* WHAT IS EXPECTED: Nothing in the data may change. Copy all of it exactly.

Stored records:

------

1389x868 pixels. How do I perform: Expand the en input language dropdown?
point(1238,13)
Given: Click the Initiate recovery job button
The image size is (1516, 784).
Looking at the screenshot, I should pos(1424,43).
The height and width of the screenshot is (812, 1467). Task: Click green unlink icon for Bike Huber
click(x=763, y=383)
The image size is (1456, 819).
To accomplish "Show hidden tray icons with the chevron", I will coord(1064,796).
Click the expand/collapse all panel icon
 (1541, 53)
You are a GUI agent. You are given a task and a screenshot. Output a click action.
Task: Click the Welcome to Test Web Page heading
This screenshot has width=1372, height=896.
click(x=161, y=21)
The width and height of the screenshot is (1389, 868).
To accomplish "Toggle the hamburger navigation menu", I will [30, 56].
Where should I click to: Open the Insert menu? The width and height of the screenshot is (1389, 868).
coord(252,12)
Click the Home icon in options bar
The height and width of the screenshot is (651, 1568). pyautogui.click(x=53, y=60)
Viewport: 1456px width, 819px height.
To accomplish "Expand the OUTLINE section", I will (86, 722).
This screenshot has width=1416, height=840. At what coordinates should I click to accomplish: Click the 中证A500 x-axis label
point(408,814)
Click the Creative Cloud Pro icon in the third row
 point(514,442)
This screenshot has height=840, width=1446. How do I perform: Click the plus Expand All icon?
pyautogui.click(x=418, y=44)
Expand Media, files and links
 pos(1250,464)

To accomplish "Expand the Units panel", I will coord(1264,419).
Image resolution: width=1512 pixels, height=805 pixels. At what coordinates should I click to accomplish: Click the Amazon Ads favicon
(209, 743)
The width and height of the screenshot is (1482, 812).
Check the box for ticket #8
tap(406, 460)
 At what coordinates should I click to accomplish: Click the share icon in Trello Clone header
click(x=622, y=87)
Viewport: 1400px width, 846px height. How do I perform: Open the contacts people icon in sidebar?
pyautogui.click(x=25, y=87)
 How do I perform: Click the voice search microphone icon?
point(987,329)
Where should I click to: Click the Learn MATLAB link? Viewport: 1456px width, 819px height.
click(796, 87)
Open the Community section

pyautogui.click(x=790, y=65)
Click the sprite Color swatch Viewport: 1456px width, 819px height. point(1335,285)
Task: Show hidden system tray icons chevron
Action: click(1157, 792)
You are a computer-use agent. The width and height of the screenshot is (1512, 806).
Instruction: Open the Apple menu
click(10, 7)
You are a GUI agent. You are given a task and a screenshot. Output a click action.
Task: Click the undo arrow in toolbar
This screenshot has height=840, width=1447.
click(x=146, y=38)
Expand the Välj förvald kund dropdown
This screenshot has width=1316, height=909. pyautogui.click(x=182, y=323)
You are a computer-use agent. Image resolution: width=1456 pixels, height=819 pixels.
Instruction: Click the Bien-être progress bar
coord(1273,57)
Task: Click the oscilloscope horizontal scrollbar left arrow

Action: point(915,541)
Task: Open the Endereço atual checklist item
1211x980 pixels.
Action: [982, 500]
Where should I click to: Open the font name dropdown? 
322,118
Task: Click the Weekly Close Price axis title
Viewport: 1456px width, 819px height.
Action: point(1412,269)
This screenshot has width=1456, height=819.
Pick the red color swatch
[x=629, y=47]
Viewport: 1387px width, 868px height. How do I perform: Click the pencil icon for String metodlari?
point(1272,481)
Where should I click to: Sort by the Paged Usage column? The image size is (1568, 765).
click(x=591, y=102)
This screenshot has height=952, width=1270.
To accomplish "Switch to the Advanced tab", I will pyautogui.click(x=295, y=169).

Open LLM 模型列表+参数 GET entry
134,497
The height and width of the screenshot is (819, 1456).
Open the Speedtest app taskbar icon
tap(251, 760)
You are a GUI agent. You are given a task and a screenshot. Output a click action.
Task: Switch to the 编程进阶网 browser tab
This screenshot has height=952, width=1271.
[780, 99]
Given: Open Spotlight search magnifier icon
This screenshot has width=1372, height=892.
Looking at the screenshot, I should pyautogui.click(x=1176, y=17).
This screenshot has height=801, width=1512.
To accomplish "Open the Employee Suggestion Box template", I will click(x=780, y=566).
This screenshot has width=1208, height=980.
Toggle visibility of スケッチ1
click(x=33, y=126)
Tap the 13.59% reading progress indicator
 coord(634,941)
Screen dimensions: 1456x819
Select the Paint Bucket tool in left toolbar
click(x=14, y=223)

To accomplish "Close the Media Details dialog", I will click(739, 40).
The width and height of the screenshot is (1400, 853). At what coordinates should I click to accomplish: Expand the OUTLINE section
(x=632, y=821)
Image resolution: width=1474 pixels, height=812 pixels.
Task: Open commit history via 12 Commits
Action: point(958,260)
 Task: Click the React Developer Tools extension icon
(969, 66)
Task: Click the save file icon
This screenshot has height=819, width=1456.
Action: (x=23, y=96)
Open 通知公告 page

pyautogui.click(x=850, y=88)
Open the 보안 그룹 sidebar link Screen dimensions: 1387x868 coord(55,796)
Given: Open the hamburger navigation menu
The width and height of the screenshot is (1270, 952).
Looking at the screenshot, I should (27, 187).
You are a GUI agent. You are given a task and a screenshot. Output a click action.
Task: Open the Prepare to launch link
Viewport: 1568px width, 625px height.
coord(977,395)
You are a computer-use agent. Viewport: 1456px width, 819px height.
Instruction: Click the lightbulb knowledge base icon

------

* TASK ANSWER:
1389x868 pixels. How do I perform: Expand the en input language dropdown?
point(1238,13)
Given: Click the Initiate recovery job button
The image size is (1516, 784).
Looking at the screenshot, I should pos(1424,43).
The height and width of the screenshot is (812, 1467). Task: Click green unlink icon for Bike Huber
click(x=763, y=383)
The image size is (1456, 819).
To accomplish "Show hidden tray icons with the chevron", I will coord(1064,796).
Click the expand/collapse all panel icon
 (1541, 53)
You are a GUI agent. You are given a task and a screenshot. Output a click action.
Task: Click the Welcome to Test Web Page heading
This screenshot has width=1372, height=896.
click(x=161, y=21)
The width and height of the screenshot is (1389, 868).
To accomplish "Toggle the hamburger navigation menu", I will [30, 56].
Where should I click to: Open the Insert menu? The width and height of the screenshot is (1389, 868).
coord(252,12)
Click the Home icon in options bar
The height and width of the screenshot is (651, 1568). pyautogui.click(x=53, y=60)
Viewport: 1456px width, 819px height.
To accomplish "Expand the OUTLINE section", I will (86, 722).
This screenshot has width=1416, height=840. At what coordinates should I click to accomplish: Click the 中证A500 x-axis label
point(408,814)
Click the Creative Cloud Pro icon in the third row
 point(514,442)
This screenshot has height=840, width=1446. How do I perform: Click the plus Expand All icon?
pyautogui.click(x=418, y=44)
Expand Media, files and links
 pos(1250,464)

To accomplish "Expand the Units panel", I will coord(1264,419).
Image resolution: width=1512 pixels, height=805 pixels. At what coordinates should I click to accomplish: Click the Amazon Ads favicon
(209, 743)
The width and height of the screenshot is (1482, 812).
Check the box for ticket #8
tap(406, 460)
 At what coordinates should I click to accomplish: Click the share icon in Trello Clone header
click(x=622, y=87)
Viewport: 1400px width, 846px height. How do I perform: Open the contacts people icon in sidebar?
pyautogui.click(x=25, y=87)
 How do I perform: Click the voice search microphone icon?
point(987,329)
Where should I click to: Click the Learn MATLAB link? Viewport: 1456px width, 819px height.
click(796, 87)
Open the Community section

pyautogui.click(x=790, y=65)
Click the sprite Color swatch Viewport: 1456px width, 819px height. point(1335,285)
Task: Show hidden system tray icons chevron
Action: click(1157, 792)
You are a computer-use agent. The width and height of the screenshot is (1512, 806).
Instruction: Open the Apple menu
click(10, 7)
You are a GUI agent. You are given a task and a screenshot. Output a click action.
Task: Click the undo arrow in toolbar
This screenshot has height=840, width=1447.
click(x=146, y=38)
Expand the Välj förvald kund dropdown
This screenshot has width=1316, height=909. pyautogui.click(x=182, y=323)
You are a computer-use agent. Image resolution: width=1456 pixels, height=819 pixels.
Instruction: Click the Bien-être progress bar
coord(1273,57)
Task: Click the oscilloscope horizontal scrollbar left arrow

Action: point(915,541)
Task: Open the Endereço atual checklist item
1211x980 pixels.
Action: [982, 500]
Where should I click to: Open the font name dropdown? 
322,118
Task: Click the Weekly Close Price axis title
Viewport: 1456px width, 819px height.
Action: point(1412,269)
This screenshot has width=1456, height=819.
Pick the red color swatch
[x=629, y=47]
Viewport: 1387px width, 868px height. How do I perform: Click the pencil icon for String metodlari?
point(1272,481)
Where should I click to: Sort by the Paged Usage column? The image size is (1568, 765).
click(x=591, y=102)
This screenshot has height=952, width=1270.
To accomplish "Switch to the Advanced tab", I will pyautogui.click(x=295, y=169).

Open LLM 模型列表+参数 GET entry
134,497
The height and width of the screenshot is (819, 1456).
Open the Speedtest app taskbar icon
tap(251, 760)
You are a GUI agent. You are given a task and a screenshot. Output a click action.
Task: Switch to the 编程进阶网 browser tab
This screenshot has height=952, width=1271.
[780, 99]
Given: Open Spotlight search magnifier icon
This screenshot has width=1372, height=892.
Looking at the screenshot, I should pyautogui.click(x=1176, y=17).
This screenshot has height=801, width=1512.
To accomplish "Open the Employee Suggestion Box template", I will click(x=780, y=566).
This screenshot has width=1208, height=980.
Toggle visibility of スケッチ1
click(x=33, y=126)
Tap the 13.59% reading progress indicator
 coord(634,941)
Screen dimensions: 1456x819
Select the Paint Bucket tool in left toolbar
click(x=14, y=223)

To accomplish "Close the Media Details dialog", I will click(739, 40).
The width and height of the screenshot is (1400, 853). At what coordinates should I click to accomplish: Expand the OUTLINE section
(x=632, y=821)
Image resolution: width=1474 pixels, height=812 pixels.
Task: Open commit history via 12 Commits
Action: point(958,260)
 Task: Click the React Developer Tools extension icon
(969, 66)
Task: Click the save file icon
This screenshot has height=819, width=1456.
Action: (x=23, y=96)
Open 通知公告 page

pyautogui.click(x=850, y=88)
Open the 보안 그룹 sidebar link Screen dimensions: 1387x868 coord(55,796)
Given: Open the hamburger navigation menu
The width and height of the screenshot is (1270, 952).
Looking at the screenshot, I should (27, 187).
You are a GUI agent. You are given a task and a screenshot. Output a click action.
Task: Open the Prepare to launch link
Viewport: 1568px width, 625px height.
coord(977,395)
You are a computer-use agent. Viewport: 1456px width, 819px height.
Instruction: Click the lightbulb knowledge base icon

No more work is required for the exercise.